• _REQUIRED ACTION_: Go over the lines below, and when one contains the word "computer", copy it.

☆ ☆ ☆

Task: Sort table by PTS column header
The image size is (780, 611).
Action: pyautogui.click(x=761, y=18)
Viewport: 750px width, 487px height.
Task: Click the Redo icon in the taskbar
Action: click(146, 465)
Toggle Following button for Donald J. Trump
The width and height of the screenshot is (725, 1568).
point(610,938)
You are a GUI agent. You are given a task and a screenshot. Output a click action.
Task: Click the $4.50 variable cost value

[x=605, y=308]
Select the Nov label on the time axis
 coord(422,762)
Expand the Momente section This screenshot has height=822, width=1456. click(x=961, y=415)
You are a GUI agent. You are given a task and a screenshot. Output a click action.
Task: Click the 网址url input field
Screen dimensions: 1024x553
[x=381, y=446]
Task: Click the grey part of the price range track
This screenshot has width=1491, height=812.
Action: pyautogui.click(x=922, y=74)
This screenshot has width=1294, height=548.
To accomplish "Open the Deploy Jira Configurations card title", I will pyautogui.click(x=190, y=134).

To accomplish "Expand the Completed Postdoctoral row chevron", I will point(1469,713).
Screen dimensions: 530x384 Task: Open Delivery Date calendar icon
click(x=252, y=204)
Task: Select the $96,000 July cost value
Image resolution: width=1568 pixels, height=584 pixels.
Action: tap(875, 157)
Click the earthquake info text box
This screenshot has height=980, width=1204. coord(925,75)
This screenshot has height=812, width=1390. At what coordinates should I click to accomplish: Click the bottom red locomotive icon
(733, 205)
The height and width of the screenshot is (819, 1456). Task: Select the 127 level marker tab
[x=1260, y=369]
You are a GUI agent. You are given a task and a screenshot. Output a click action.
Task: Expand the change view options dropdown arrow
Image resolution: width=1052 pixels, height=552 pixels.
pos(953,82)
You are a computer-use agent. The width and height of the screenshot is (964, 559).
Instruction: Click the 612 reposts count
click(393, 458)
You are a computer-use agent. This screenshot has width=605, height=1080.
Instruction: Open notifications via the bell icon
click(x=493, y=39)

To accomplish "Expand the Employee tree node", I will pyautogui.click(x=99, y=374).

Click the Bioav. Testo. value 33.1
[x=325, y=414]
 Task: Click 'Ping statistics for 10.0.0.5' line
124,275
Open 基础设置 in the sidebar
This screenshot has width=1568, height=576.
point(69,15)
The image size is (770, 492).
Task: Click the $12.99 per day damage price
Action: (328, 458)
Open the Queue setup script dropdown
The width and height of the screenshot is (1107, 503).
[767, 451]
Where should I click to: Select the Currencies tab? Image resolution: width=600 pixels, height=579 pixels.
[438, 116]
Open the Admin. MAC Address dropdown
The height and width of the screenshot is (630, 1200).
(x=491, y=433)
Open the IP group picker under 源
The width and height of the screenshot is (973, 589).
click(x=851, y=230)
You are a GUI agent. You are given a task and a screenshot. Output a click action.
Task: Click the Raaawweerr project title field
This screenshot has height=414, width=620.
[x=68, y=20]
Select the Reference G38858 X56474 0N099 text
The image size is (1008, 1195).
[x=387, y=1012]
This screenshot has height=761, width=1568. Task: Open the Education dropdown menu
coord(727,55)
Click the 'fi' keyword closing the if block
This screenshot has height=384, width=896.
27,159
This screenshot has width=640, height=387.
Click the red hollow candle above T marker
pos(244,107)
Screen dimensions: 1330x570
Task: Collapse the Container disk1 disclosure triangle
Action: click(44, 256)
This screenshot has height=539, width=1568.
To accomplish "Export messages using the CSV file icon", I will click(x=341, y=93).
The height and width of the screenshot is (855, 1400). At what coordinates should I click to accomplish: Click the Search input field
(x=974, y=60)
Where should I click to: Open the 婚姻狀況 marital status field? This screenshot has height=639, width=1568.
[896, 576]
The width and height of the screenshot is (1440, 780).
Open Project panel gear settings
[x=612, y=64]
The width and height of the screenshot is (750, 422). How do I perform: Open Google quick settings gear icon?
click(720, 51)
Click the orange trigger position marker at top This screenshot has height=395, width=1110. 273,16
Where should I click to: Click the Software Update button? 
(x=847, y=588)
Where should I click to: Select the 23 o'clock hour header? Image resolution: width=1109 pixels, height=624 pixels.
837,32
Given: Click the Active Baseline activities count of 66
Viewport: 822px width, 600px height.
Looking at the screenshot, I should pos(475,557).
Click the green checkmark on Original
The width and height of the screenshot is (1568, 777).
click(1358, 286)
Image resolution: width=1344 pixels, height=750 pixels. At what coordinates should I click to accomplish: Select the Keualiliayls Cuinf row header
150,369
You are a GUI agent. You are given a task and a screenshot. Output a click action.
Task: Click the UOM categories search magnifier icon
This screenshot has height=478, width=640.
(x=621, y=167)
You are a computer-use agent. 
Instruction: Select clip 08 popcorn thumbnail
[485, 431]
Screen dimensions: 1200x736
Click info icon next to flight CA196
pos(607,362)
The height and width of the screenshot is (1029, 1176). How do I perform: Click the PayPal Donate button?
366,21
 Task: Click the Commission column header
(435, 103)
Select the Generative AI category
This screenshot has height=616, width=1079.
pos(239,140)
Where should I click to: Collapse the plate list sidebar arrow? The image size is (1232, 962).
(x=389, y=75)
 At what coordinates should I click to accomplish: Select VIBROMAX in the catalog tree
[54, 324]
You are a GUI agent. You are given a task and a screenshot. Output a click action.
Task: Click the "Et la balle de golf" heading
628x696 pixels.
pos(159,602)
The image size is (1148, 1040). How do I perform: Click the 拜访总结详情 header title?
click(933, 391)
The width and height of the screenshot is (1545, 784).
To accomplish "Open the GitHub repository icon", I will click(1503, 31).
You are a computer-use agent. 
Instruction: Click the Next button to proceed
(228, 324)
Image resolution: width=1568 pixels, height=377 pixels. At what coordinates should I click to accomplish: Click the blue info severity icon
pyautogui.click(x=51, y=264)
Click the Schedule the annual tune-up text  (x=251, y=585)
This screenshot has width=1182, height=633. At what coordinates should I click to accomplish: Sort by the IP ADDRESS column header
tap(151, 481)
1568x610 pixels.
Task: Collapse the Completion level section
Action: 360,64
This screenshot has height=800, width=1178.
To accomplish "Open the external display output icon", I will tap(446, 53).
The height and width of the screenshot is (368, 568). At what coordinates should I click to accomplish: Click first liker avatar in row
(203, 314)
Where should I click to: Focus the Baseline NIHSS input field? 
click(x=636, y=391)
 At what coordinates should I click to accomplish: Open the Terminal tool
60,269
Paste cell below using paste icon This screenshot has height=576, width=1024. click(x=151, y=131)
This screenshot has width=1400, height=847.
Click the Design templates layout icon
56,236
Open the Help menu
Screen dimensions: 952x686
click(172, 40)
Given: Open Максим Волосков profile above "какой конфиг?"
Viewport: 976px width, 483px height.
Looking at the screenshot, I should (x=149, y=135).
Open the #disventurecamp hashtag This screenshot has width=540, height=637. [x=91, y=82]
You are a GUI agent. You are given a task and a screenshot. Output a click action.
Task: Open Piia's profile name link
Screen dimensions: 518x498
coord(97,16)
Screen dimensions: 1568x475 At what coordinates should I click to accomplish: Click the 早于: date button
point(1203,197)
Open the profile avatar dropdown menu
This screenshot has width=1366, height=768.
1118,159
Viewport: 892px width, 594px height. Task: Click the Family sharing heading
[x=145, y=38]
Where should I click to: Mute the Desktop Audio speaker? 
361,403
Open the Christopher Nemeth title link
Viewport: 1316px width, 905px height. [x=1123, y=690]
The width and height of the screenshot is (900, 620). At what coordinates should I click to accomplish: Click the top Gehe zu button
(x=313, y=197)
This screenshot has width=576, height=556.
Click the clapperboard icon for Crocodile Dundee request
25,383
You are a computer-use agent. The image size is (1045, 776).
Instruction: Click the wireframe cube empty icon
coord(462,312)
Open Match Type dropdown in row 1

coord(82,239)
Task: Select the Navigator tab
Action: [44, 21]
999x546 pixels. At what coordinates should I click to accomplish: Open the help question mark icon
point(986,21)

☆ ☆ ☆

• _TASK SOLUTION_:
You are a computer-use agent. The width and height of the screenshot is (964, 559).
You are a computer-use agent. This screenshot has width=605, height=1080.
You are a computer-use agent. 
You are a computer-use agent. 
You are a computer-use agent. The image size is (1045, 776).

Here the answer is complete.